(SELECTED EXTRACT):
In the saddle, I think a good deal about my family, several of whom were bush addicts. Great-uncle Lewis was a professional hunter in South Africa in Edwardian days. My father, Macdonald Hastings, crossed the Kalahari in 1954 to find some of the last wild bushmen and contrived several happy journalistic adventures in Kenya.
Because I adored father, it delights me to know how much it would have delighted him to see me cavorting about the African wilderness in one of his old bush jackets. Likewise in Scotland, whenever I net a salmon or shoot a grouse, I murmur a greeting skywards to the old boy, who died in 1982.
An unselfconscious eccentric, he almost ruined himself playing the man-about-town-and-country on a modest writer’s income, but I was sometimes a beneficiary of his delusions of grandeur. On the first day of each boarding-school term, he sought to assuage my parting tears over lunch at one of his favourite restaurants – the Caprice, Ivy, Savoy and suchlike. This teach-in provided useful motivation. I became determined to match father’s lifestyle, whatever exertions were required to achieve this.

(DATA RECORDS):
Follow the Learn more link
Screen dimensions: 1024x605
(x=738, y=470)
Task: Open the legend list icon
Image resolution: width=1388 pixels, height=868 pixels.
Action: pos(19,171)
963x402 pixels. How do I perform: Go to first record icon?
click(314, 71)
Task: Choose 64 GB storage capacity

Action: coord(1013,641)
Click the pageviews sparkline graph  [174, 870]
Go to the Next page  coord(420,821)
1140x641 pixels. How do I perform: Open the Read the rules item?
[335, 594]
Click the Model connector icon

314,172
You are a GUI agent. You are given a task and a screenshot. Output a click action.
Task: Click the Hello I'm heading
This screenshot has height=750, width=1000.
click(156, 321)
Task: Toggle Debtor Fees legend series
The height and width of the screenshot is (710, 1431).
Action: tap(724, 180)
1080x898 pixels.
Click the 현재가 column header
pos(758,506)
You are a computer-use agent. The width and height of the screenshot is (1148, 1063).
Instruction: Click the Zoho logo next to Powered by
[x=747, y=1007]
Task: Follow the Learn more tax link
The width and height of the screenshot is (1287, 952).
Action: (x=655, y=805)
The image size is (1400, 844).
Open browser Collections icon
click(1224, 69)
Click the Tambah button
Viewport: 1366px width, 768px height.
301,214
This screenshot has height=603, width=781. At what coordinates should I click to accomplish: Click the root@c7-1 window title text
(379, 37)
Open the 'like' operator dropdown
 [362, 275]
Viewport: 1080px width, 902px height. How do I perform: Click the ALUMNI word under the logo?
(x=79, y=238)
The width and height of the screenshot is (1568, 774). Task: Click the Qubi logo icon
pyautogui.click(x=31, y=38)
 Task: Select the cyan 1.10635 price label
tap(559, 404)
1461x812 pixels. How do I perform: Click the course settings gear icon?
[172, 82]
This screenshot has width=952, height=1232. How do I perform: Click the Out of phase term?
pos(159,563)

(GOAL A): Reproduce the memoir excerpt word for word, between "In the saddle, I" and "died in 1982.", inclusive.
(GOAL B): Gather every line of the records that contains the string "link", matching case exactly.

(FULL ANSWER A):
In the saddle, I think a good deal about my family, several of whom were bush addicts. Great-uncle Lewis was a professional hunter in South Africa in Edwardian days. My father, Macdonald Hastings, crossed the Kalahari in 1954 to find some of the last wild bushmen and contrived several happy journalistic adventures in Kenya.
Because I adored father, it delights me to know how much it would have delighted him to see me cavorting about the African wilderness in one of his old bush jackets. Likewise in Scotland, whenever I net a salmon or shoot a grouse, I murmur a greeting skywards to the old boy, who died in 1982.

(FULL ANSWER B):
Follow the Learn more link
Task: Follow the Learn more tax link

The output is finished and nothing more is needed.